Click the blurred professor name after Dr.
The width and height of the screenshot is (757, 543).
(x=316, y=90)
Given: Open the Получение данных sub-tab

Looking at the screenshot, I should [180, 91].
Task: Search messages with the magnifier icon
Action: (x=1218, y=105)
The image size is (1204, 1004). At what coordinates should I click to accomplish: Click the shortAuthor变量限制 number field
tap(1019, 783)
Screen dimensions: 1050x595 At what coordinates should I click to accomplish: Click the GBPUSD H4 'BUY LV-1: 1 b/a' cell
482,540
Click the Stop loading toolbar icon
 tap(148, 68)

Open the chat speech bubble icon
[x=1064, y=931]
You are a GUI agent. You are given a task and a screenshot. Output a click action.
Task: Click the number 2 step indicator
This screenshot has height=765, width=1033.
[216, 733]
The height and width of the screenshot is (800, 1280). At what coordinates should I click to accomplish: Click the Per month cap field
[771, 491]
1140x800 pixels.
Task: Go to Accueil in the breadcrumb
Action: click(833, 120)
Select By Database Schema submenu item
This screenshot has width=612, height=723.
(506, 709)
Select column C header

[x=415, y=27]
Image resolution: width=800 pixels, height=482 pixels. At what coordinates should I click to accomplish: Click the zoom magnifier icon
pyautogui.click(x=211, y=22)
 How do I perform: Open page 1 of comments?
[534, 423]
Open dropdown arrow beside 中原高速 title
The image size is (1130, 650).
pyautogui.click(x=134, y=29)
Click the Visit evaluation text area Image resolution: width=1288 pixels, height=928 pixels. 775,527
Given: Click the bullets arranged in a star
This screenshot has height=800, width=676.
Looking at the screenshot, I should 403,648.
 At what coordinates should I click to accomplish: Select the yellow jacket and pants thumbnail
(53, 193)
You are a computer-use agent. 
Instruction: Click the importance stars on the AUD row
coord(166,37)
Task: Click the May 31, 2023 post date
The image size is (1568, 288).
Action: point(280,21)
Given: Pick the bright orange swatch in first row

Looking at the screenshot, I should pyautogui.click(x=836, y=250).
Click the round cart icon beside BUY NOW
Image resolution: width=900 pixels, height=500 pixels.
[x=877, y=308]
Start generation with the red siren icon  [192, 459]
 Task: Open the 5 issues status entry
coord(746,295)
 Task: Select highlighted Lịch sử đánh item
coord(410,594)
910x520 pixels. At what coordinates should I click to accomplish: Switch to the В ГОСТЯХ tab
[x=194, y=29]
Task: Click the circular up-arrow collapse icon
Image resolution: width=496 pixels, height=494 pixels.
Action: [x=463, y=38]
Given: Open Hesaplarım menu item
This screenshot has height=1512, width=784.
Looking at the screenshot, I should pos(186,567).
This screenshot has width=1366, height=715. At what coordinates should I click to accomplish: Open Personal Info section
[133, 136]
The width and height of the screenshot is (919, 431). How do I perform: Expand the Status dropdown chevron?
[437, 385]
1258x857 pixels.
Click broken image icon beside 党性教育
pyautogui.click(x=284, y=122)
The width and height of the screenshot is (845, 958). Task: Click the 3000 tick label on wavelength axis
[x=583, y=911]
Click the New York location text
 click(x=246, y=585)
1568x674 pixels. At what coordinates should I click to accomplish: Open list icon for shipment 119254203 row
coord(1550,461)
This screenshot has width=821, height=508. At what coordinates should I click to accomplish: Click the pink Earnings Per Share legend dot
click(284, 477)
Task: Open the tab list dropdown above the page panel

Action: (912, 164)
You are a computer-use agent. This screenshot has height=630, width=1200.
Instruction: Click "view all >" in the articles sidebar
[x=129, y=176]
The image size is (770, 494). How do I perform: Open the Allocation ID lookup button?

======

◆ **What you have to do**
Which lines of the entries above contain the word "computer"? Copy each of them.

◆ **Response to this task**
You are a computer-use agent. 
You are a computer-use agent. This screenshot has height=630, width=1200.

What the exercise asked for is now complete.